• [Input records]:
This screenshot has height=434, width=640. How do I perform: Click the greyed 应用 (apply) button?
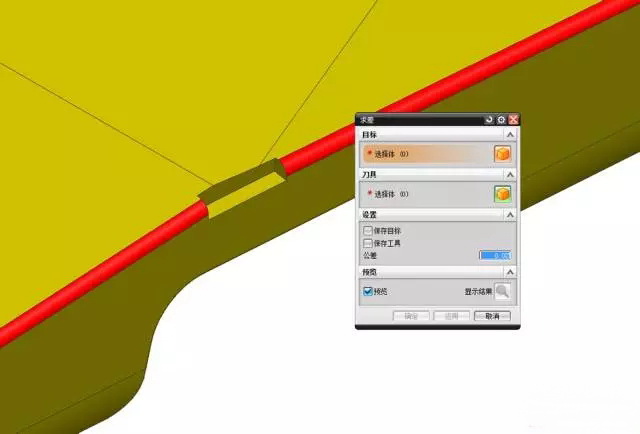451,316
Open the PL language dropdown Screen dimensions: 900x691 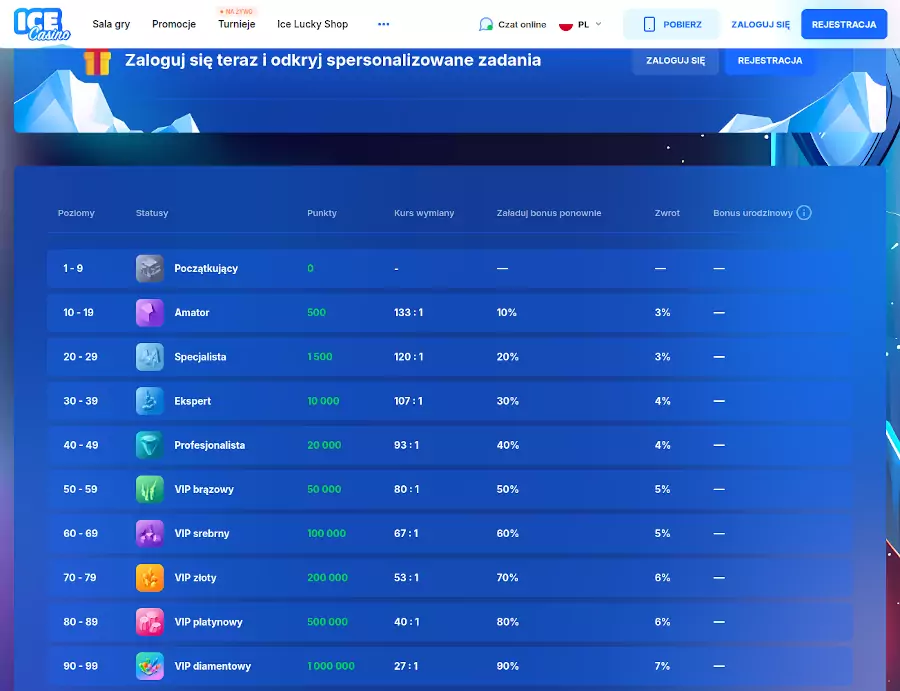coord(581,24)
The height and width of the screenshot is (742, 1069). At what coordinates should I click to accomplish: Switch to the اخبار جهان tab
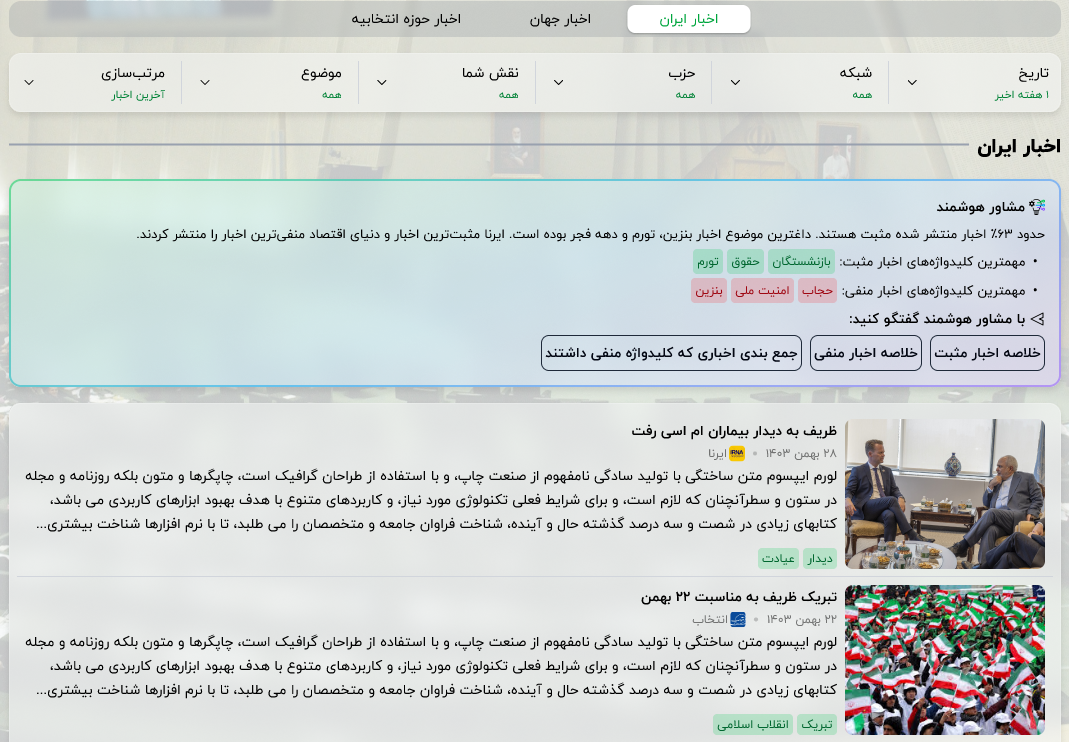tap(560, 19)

• [Assignment]: An exact copy is required of the lines from the one holding "The height and" to the end of the entries above, both included; no pictures belong in it.

• [Solution to this task]:
The height and width of the screenshot is (742, 1069). At what coordinates should I click to accomplish: Switch to the اخبار جهان tab
tap(560, 19)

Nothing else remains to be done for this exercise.